Get ready for bigger government, no matter who you vote for this fall.
While voters may feel good this November about casting their ballots for Barack Obama or Mitt Romney, the reality is that the U.S. government will exercise ever greater control over the economy and markets regardless of which party occupies the White House, say economists at Roubini Global Economics in a report commissioned by Pershing LLC.
"State capitalism is coming to developed markets and will persist across emerging markets, where it has long held sway, especially in Asia," the economists write in Elections and Economies: The Limits of Power in the Age of Deleveraging, a white paper available through Pershing Prime Services. "Rapidly growing government balance sheets and far greater financial regulation reflect widening doubt about the efficacy of unfettered markets to achieve economically optimal outcomes. Leviathan—the Hobbesian concept of a dominant state actor—has risen from the ashes of the financial crash to impose order on the free market."
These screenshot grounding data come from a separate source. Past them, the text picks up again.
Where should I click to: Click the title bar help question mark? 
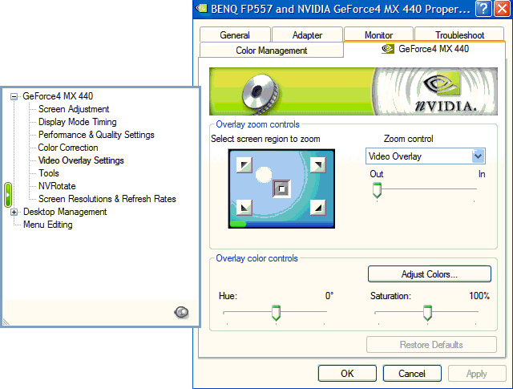(x=483, y=10)
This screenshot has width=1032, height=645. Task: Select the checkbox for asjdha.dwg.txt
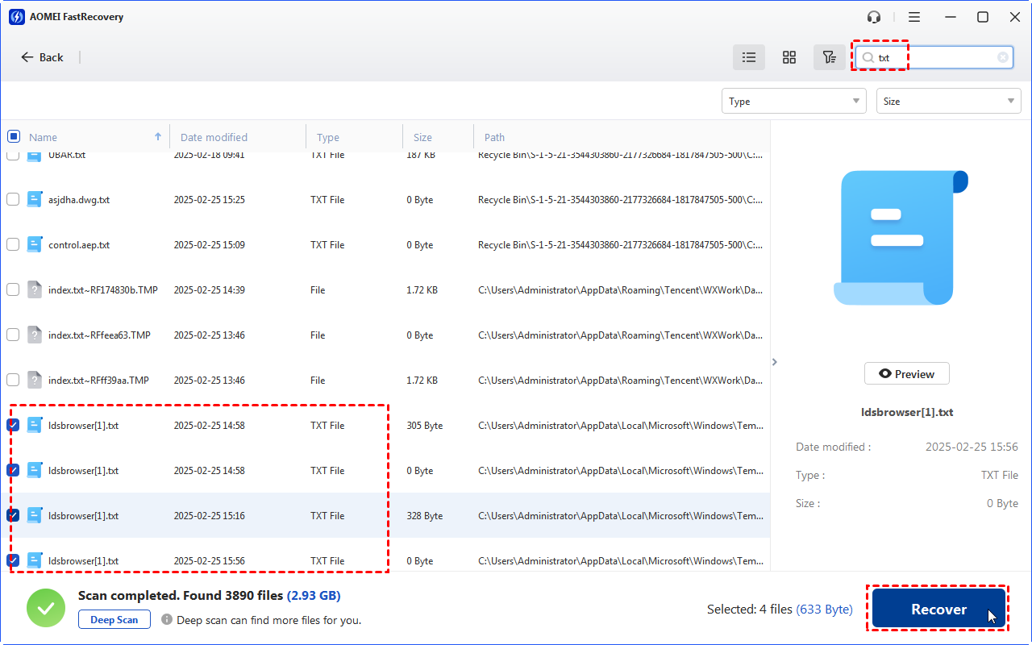[x=13, y=199]
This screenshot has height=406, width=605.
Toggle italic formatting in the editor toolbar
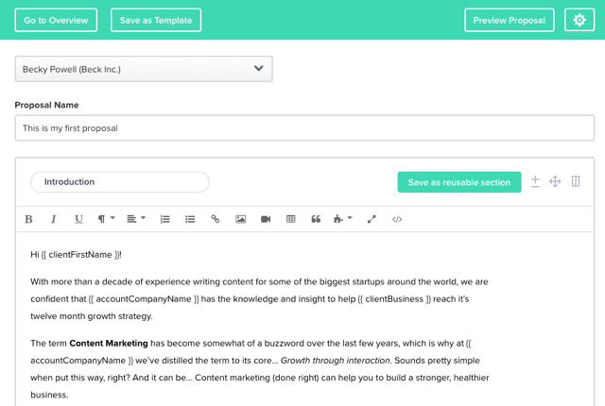[53, 219]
For investors, the rise of state capitalism will lead to more macro-driven markets and continued volatility, the Roubini economists predict.
The U.S. economy faces heavy fiscal drag in 2013, and either political gridlock or a withdrawal of stimulative policies could threaten growth, warn the Roubini economists. Nouriel Roubini, an economics professor at New York University's Stern School of Business, is also chairman of Roubini Global Economics.
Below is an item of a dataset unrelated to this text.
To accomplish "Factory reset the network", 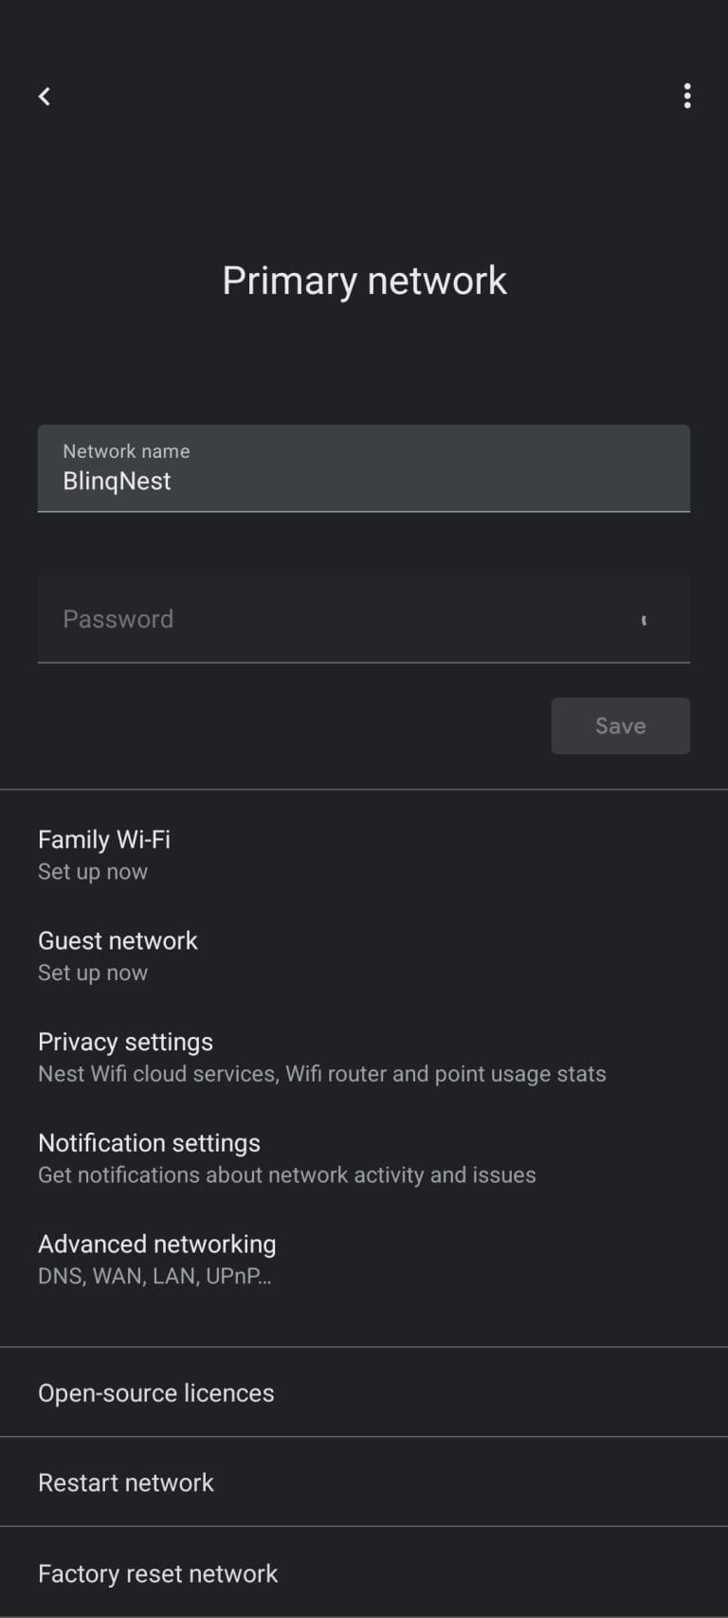I will (157, 1573).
While the outcome in November may result in new policy decisions, "elections will not change the nature of the current balance-sheet recession and the consequent need for deleveraging; orderly, gradual rebalancing; and new growth models," according to the economists.
Commissioned by Pershing, a BNY Mellon company, and written by senior economists at Roubini Global Economics, the independent study examines the impact that the U.S. and eurozone elections as well as China's leadership change may have on markets and fiscal policy.
"Political officials elected in 2012 will face a difficult set of trade-offs," Nouriel Roubini said in a statement. "Public policy engagement and central bank intervention have been necessary to avert a second Great Depression, but political gridlock has lowered the prospect of a faster recovery. While policymakers can influence the mix of spending cuts, stimulus and taxes, they should not assume that upward momentum will continue in the absence of accommodative monetary and fiscal policy."